─── ТЕКСТ ДЛЯ ЧТЕНИЯ

Декаданс и поиск нового языка

И отсюда, собственно говоря, и возникает то, что первоначально называют декадансом. Это французское слово – декаданс, переводится как упадок. Почему это называется сначала декадансом? Потому что начинается, как почти всякое великое движение, все начинается с отрицания. Все начинается с указания на то, что вот то, как устроен был мир прежде, то, как люди пытались жить прежде, все это неправильно, все это неплодотворно, и все находится в упадке. Собственно говоря, вот их и называют сначала декадентами, и начинается это прежде всего во Франции – приходит ряд великих поэтов: Малларме, Рембо, Верлен, прежде всего, которые одновременно, как это всегда и бывает, наряду с тем, что они говорят об упадке и о том, что все прежнее кончается, наряду с этим они начинают искать какие-то новые способы, чтобы по-новому говорить о мире.

Уточним даже еще. Они начинают искать новый язык, для того чтобы передать новое мироощущение. Собственно говоря вот здесь всегда и рождается, может родиться во всяком случае, какое-то новое направление. Потому что можно какие угодно идеи высказывать: агрессивные, прекрасные, замечательные, можно отрицать, можно ругаться, но до тех пор, пока не будет найден адекватный язык для того, чтобы об этом говорить, ничего не получится.

Если говорить о перспективе европейской, то конечно нужно назвать еще два имени – нужно назвать Бодлера. Это сороковые годы – расцвет творчества Бодлера. И нужно назвать Эдгара По, который тоже в эту эпоху, или даже немного раньше начинает писать. Но так почти всегда и бывает, я думаю, что и в русской культуре можно найти, скажем, в том же Тютчеве довольно много того, что потом символисты в нем открыли и что для них стало главным. Также и здесь. Я думаю, что уже в 40-е, 50-е, 60-е годы многое нащупывалось из того, что станет главным в 60-е, 70-е, 80-е годы.

Но еще раз повторю: нащупывалось. Думаю, что как магистральная линия, если вы заглянете в журналы и газеты того времени, то эти модернисты, или те, кого стали потом называть модернистами, они были почти абсолютными маргиналами. Они воспринимались как экзотический уголок словесности. А главными были совершенно другие имена. Главным был, скажем, Эмиль Золя – реалист.

──────
─── ИСХОДНЫЙ МАТЕРИАЛ

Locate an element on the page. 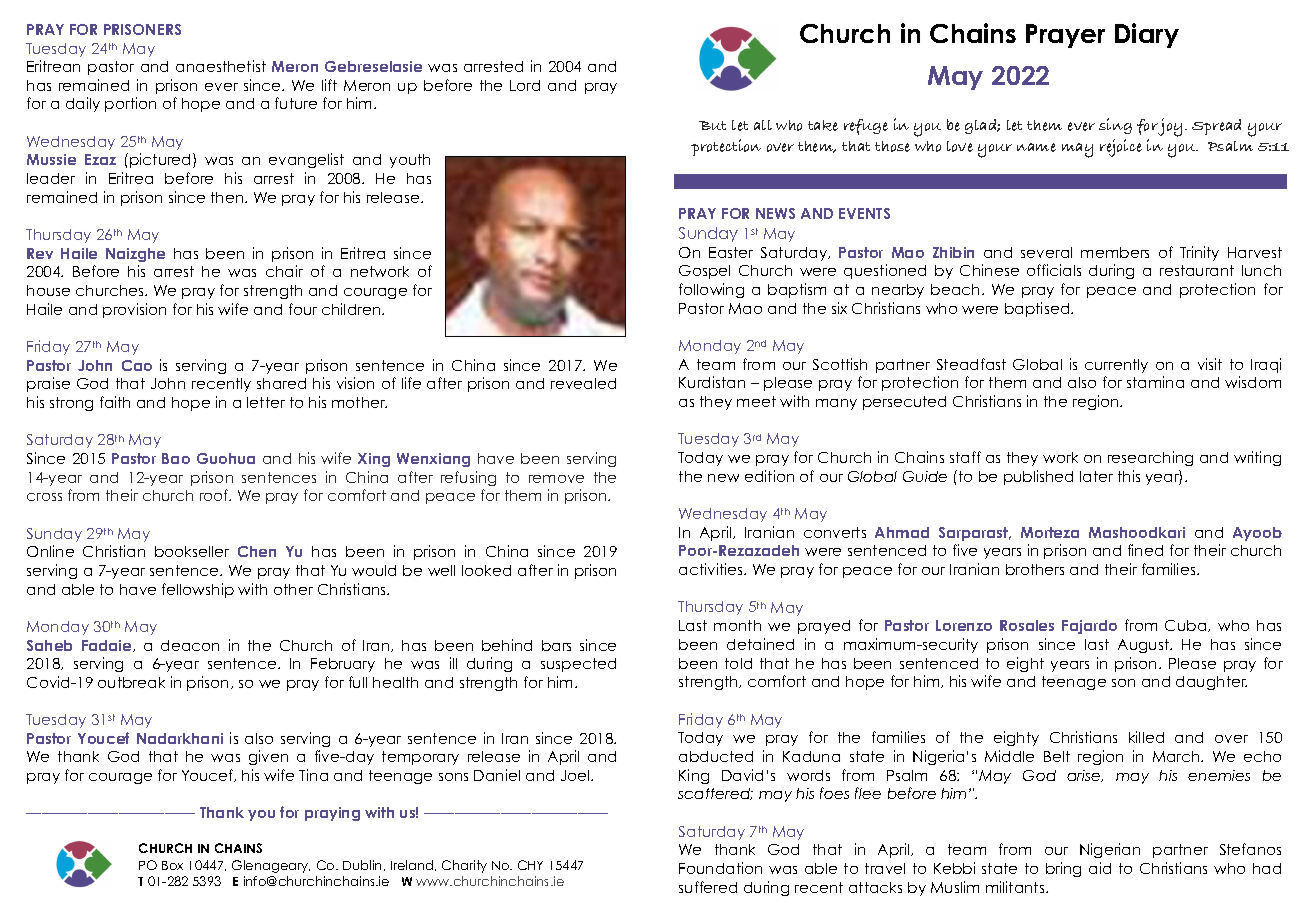  Diary is located at coordinates (1147, 35).
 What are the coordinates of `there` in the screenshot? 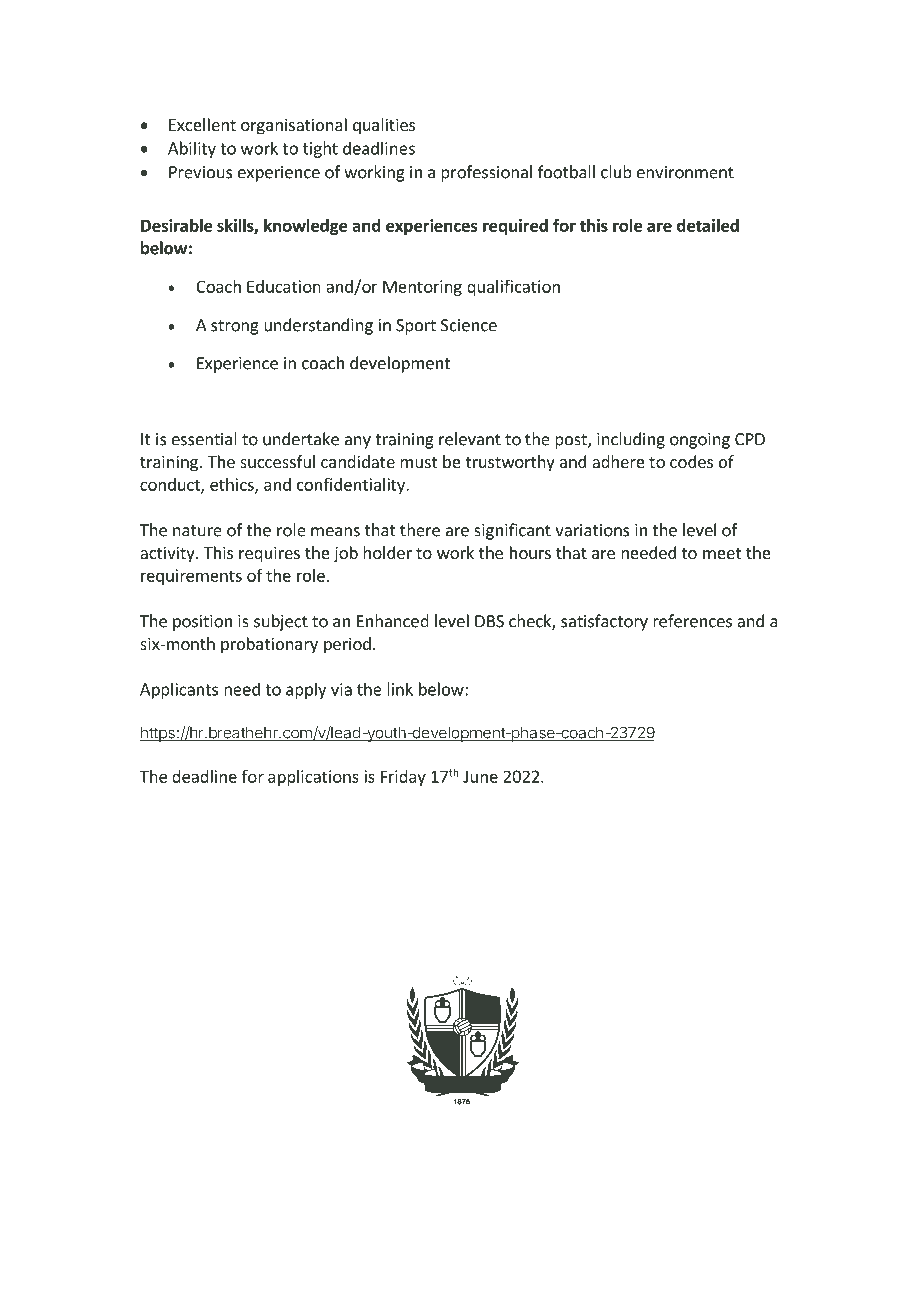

──────

- _ВЫПОЛНИТЕ ЗАДАНИЯ_:
#1 Перечислите всех поэтов и писателей, которые названы по имени в тексте о декадансе.
#2 Подхватите текст о декадансе и продолжите его с того места, на котором он обрывается.

- _ОТВЕТЫ_:
#1 Малларме, Рембо, Верлен, Бодлер, Эдгар По, Тютчев, Эмиль Золя.

#2
Символизм

Собственно говоря, как только язык найден, вот тогда что-то и начинается. Вот Малларме, Рембо и Верлен как раз и находят новый язык. И в основе этого языка как раз и лежит символ. Символ становится тем средством, тем способом, тем ключом, через который они все и входят вот в этот новый языковой мир.

Почему символ? Кажется, это тоже не сложно объяснить. Довольно часто студенты на экзаменах говорят “символисты изобрели символ”, “символисты стали пользоваться символом”. Мы с вами прекрасно понимаем, что не символисты изобрели символ, что символами пользовались все художники, поэты, кто угодно от самого начала искусства. Это одно из средств, без которых совершенно невозможно создать ни одно произведение. Попробуйте сами написать любой текст, и вы увидите, что через два слова у вас возникнет какой-нибудь символ. Почему “символизм” тогда? Потому, что символисты поставили на символ. Если до них художники пользовались символами, как пользовались и метафорами, и аллегориями и так далее, то символисты через символ попытались познать мир. Их способ познания мира был символическим.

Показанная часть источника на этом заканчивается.